## TEXTO DE ESTUDIO
= = = =

Adopción... Un acto de conciencia y responsabilidad

Se sabe que desde hace algunos años la palabra adopción ha tomado auge en Colombia, y no precisamente en el campo de las adopciones humanas, sino en el ámbito animal. Los movimientos formales o informales de protección a otras especies han aumentado cada vez más, implementando una sensibilidad mayor hacia los perros y gatos en especial, sin dejar de lado otras corrientes del activismo. La adopcíón se ha convertido en unos de los métodos en los que se quiere hacer ver a las personas que un animal es un ser vivo que no necesita ser comprado o cambiado por dinero para obtenerlo y que las razas no deben ser de importancia a la hora de escoger al que es llamado el mejor amigo del hombre, o en el caso de los gatos, que hoy en día no son vistos como esos seres uraños a los que algunos tenían miedo.

 

Pero la palabra adopción abarca algo más que la obtención de un rescatado para tenerlo en un hogar. Es un acto de gran responsabilidad y conciencia que a veces las nuevas generaciones toman a la ligera, tal vez por su deseo de buscar de manera rápida una vivienda donde se pueda acoger a un animal rescatado sin percatarse del análisis previo que se debe hacer al respecto.

 

Al comienzo de mis rescates (hace mas de 15 años) al igual que muchos jóvenes sentí la necesidad de poder ayudar a un ser desprotegido en las calles y tratar de ubicarle un hogar que lo acogiera confiando en la palabra del ser humano, tal vez ese ser humano que ha hecho de la tierra el infierno de los animales, pero al recoger y entregar un animal sin percatarme de donde iba de verdad a quedar me hizo cometer erróres que a los únicos que perjudicaron fueron a los pobres seres que algúnn día saque de la calle. ​​

 

 

Tras conocer mejor al ser humano como un ser que gran parte del tiempo ha buscado su bienestar y no el del otro, me di cuenta que muchas de las personas adquieren una mascota (o como llamamos ahora animal de compañía) sin la suficiente conciencia para saber si la pueden tener toda su vida, vida que estaría entre los 15 a 20 años, pues eso es lo que dura un gato o un perro bien cuidado. Así que tras mis equivocaciones en el tema de la adopción cuando empecé en esto, decidí montar un plan en el cual si rescataba un animal doméstico necesitado me percataría lo suficiente para poder darlo en un hogar que lo fuera a tener para toda la vida, tal vez sería un poco mas dispendioso y lento el proceso, pero esto aseguraría que éste tuviera más bienestar del que tenía cuando lo rescate.

= = = =

## SUS TAREAS
1) Resuma en dos oraciones el texto sobre la adopción de animales.
2) Retome el texto sobre la adopción de animales a partir de su última oración.

= = = =

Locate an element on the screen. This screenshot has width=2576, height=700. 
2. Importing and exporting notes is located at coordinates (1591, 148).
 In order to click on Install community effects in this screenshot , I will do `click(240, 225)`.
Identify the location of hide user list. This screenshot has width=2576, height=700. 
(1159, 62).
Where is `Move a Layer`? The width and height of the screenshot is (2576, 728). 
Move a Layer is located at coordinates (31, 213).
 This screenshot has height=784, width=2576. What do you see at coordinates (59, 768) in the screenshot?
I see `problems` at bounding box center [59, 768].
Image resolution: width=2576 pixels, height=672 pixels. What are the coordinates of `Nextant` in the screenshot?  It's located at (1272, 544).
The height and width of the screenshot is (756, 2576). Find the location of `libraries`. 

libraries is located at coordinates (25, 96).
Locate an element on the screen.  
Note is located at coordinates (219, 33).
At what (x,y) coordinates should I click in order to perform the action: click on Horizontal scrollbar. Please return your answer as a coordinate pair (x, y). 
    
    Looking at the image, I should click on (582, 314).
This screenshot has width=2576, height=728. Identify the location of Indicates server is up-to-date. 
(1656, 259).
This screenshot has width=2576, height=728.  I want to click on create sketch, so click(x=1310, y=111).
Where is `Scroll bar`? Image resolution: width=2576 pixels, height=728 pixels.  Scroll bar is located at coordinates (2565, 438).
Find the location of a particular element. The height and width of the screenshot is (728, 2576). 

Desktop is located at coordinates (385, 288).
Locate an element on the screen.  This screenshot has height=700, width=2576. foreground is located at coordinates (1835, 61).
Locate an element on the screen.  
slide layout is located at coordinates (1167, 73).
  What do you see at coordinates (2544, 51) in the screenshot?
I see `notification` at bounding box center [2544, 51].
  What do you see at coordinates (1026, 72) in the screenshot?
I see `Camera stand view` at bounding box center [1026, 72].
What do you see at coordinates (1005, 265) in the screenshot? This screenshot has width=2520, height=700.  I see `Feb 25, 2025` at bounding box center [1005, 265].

= = = =

## RESULTADOS DEL EJERCICIO
1) En Colombia la adopción de animales, en especial de perros y gatos, ha cobrado auge como forma de mostrar que un animal no necesita comprarse y que la raza no debe importar. Sin embargo, adoptar es un acto de responsabilidad y conciencia: tras cometer errores en sus primeros rescates y ver que muchas personas adquieren un animal sin saber si podrán tenerlo durante sus 15 a 20 años de vida, quien escribe decidió entregar a cada animal rescatado solo a un hogar que fuera a tenerlo toda la vida, aunque el proceso resultara más lento.

2)
 

Por esto es mi deber siempre que puedo aconsejar a las personas que desean entrar en el tema de rescate y adopción que sean conscientes de que debe ser un proceso responsable en el cual la persona que va a adquirir en la calidad de hijo, porque así los deben sentir, como hijos, a un animal de compañía, tomé su tiempo para pensar si está en capacidad de brindarle un hogar estable, si tiene el tiempo, el espacio, la estabilidad económica, la paciencia y que a pesar de los percances, siempre estará al lado de ese ser con el cual se comprometió y a su vez que las personas que rescatan y dan en adopción se pongan en los zapatos de ese animal y aprendan a analizar el que va a ser el nuevo hogar de este y dentro de las cosas que deben tener en cuenta están la esterilización, las visitas domiciliarias y los demás seguimientos post adopción.

 

Un animal no es un objeto, es un ser que siente más de lo que nos lo han hecho ver, que no es el juguete del cual se antojo un niño en una vitrina, ni una compañía esporádica mientras se consigue pareja o un ser que se obtiene para cuidar una casa o finca. 

 

Un perro y un gato cuando se les entiende son seres maravillosos que nos regalan experiencias únicas y siempre brindan fidelidad, esa fidelidad que mínimas veces vemos entre nosotros los humanos, precisamente por ese afán de buscar el bienestar propio sin importar el de los demás.

 

A mi modo de ver, nunca hay excusa para abandonar un animal, ya que adquirir una mascota va más allá de una decisión momentánea, es un compromiso real.

 

Si deseas un animal de compañía no compres, adopta y si adoptas que sea a conciencia.

 

Si eres rescatista animal, no solo saques de las calles a los necesitados, dales la posibilidad de que tengan un hogar estable y un ser humano que los cuide para siempre, y para eso, tómate el tiempo para escoger una familia que merezca tener ese perro o ese gato especial.